Correlation Between Erawan and Airports
Can any of the company-specific risk be diversified away by investing in both Erawan and Airports at the same time? Although using a correlation coefficient on its own may not help to predict future stock returns, this module helps to understand the diversifiable risk of combining Erawan and Airports into the same portfolio, which is an essential part of the fundamental portfolio management process.
By analyzing existing cross correlation between The Erawan Group and Airports of Thailand, you can compare the effects of market volatilities on Erawan and Airports and check how they will diversify away market risk if combined in the same portfolio for a given time horizon. You can also utilize pair trading strategies of matching a long position in Erawan with a short position of Airports. Check out your portfolio center. Please also check ongoing floating volatility patterns of Erawan and Airports.
Diversification Opportunities for Erawan and Airports
Very weak diversification
The 3 months correlation between Erawan and Airports is 0.41. Overlapping area represents the amount of risk that can be diversified away by holding The Erawan Group and Airports of Thailand in the same portfolio, assuming nothing else is changed. The correlation between historical prices or returns on Airports of Thailand and Erawan is a relative statistical measure of the degree to which these equity instruments tend to move together. The correlation coefficient measures the extent to which returns on The Erawan Group are associated (or correlated) with Airports. Values of the correlation coefficient range from -1 to +1, where. The correlation of zero (0) is possible when the price movement of Airports of Thailand has no effect on the direction of Erawan i.e., Erawan and Airports go up and down completely randomly.

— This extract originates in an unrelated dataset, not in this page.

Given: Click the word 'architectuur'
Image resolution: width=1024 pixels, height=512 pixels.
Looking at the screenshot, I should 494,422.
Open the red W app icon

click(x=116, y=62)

Pair Corralation between Erawan and Airports
Assuming the 90 days trading horizon The Erawan Group is expected to generate 1.77 times more return on investment than Airports. However, Erawan is 1.77 times more volatile than Airports of Thailand. It trades about 0.14 of its potential returns per unit of risk. Airports of Thailand is currently generating about 0.01 per unit of risk. If you would invest 392.00 in The Erawan Group on August 24, 2024 and sell it today you would earn a total of 24.00 from holding The Erawan Group or generate 6.12% return on investment over 90 days.

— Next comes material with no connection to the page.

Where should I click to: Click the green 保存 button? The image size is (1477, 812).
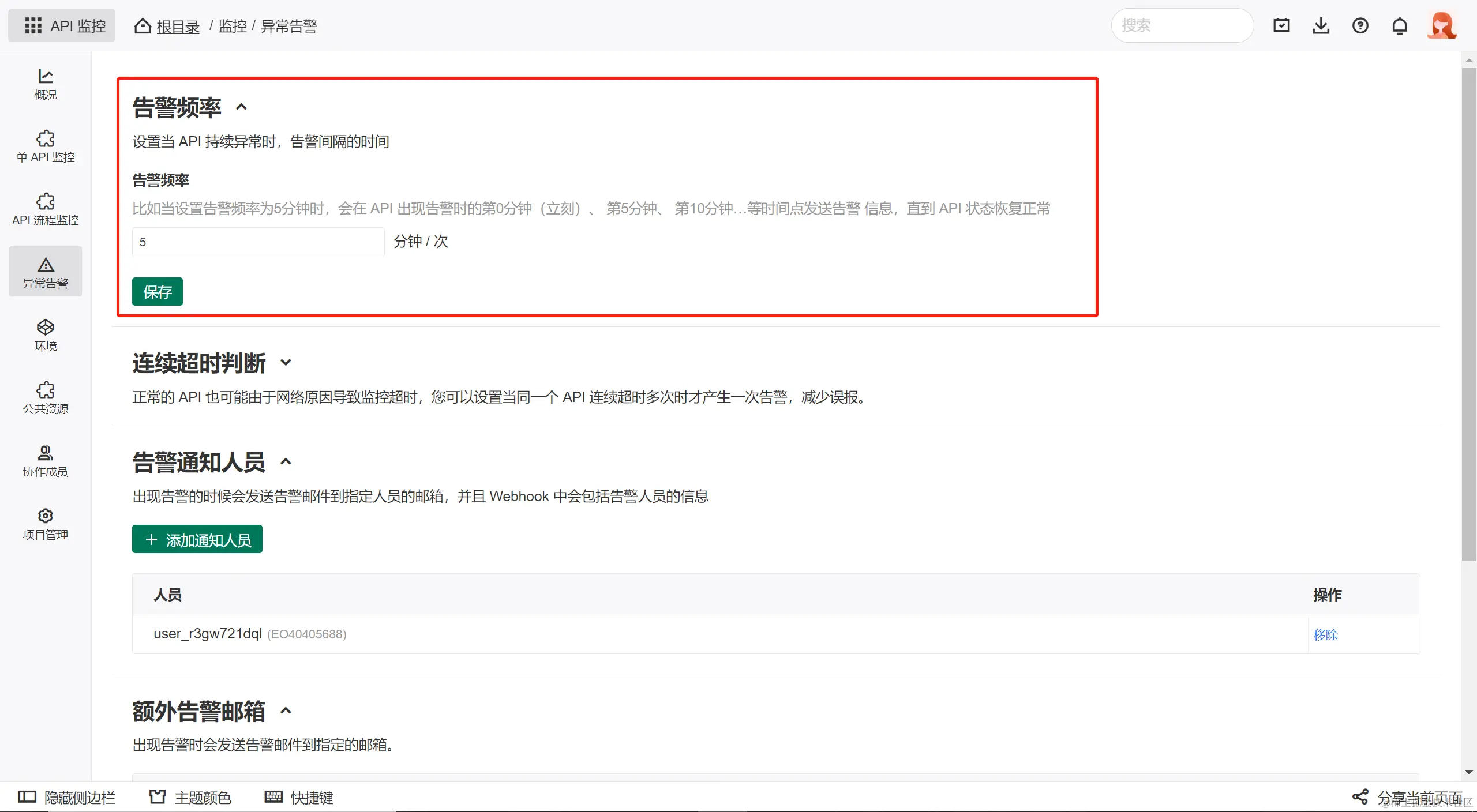click(x=157, y=291)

Time Period | 3 Months [change] |
Direction | Moves Together |
Strength | Weak |
Accuracy | 100.0% |
Values | Daily Returns |
The Erawan Group vs. Airports of Thailand
Performance |
Timeline |
Erawan Group |
Airports of Thailand |
Erawan and Airports Volatility Contrast
Predicted Return Density |
Returns |
Pair Trading with Erawan and Airports
The main advantage of trading using opposite Erawan and Airports positions is that it hedges away some unsystematic risk. Because of two separate transactions, even if Erawan position performs unexpectedly, Airports can make up some of the losses. Pair trading also minimizes risk from directional movements in the market. For example, if an entire industry or sector drops because of unexpected headlines, the short position in Airports will offset losses from the drop in Airports' long position.Erawan vs. Central Plaza Hotel | Erawan vs. Minor International Public | Erawan vs. Central Pattana Public | Erawan vs. CP ALL Public |
Airports vs. CP ALL Public | Airports vs. PTT Public | Airports vs. Kasikornbank Public | Airports vs. Bangkok Dusit Medical |
Check out your portfolio center.Note that this page's information should be used as a complementary analysis to find the right mix of equity instruments to add to your existing portfolios or create a brand new portfolio. You can also try the Portfolio Optimization module to compute new portfolio that will generate highest expected return given your specified tolerance for risk.